Estes meninos são a extensão de um afecto nunca iniciado. Assiste-se, no lar, ao combate do anão contra o gigante. Lá fora, o átrio. É lá que se tenta fazer compreender que a força do gigante é comparável à habilidade do anão. Passeia-se nos intervalos e aquele intervalo tem outro valor porque existe alguém que luta por teimosia. Alguém sairá aleijado: um intervalo perfeito. Nos intervalos anteriores passeou-se, apenas, para se apanhar o distraído que comete erros à socapa: não é aconselhável mostrar os pontos fracos em qualquer um destes corredores aparentemente não vigiados.

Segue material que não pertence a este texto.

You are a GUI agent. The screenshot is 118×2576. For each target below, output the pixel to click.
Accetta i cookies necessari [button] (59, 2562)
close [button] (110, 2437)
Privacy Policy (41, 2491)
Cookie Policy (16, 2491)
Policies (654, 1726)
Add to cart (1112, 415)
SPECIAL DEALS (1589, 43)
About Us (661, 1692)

Sem se aperceber, o menino que ali foi deixado pela avó devido ao jeito que esta tinha em lhe acertar brutalmente com o cotovelo, apaixonou-se pela menina do gigante. O gigante é um cadáver por dentro e um atleta por fora. Consegue cuspir na cara e na boa vontade dos professores e deixa-os a chorar repetidamente para seu divertimento (esta a sua faceta de cadáver), e consegue espancar qualquer menino mais pequeno do que ele (faceta de atleta). Quando o toque soou dentro da sala o menino seguiu a menina do gigante até às escadas mais sombrias e foi ali que deram o primeiro beijo e isso foi imediatamente antes de conseguirem explicar alguma coisa com as palavras. O beijo foi identificado pela comunidade que espreita e este, o menino, foi chamado a depor junto do gigante. O menino disse: estou apaixonado, e isso não é bom? O gigante riu-se: coitado do rapaz, não sabia que se estava a meter com a minha namorada, e todos se riram porque o gigante dissera uma piada sem graça nenhuma. Riram-se com pena do menino. Eu sabia que a namorada era tua, mas o amor tem destas coisas, tem destas coisas fortes. O gigante levantou-se e tocou imediatamente no tecto de tão mau que era. O menino ajoelhou-se de tão bom que era. O gigante contra o anão, a luta dar-se-ia no átrio do lar – a força do gigante contra o amor do menino.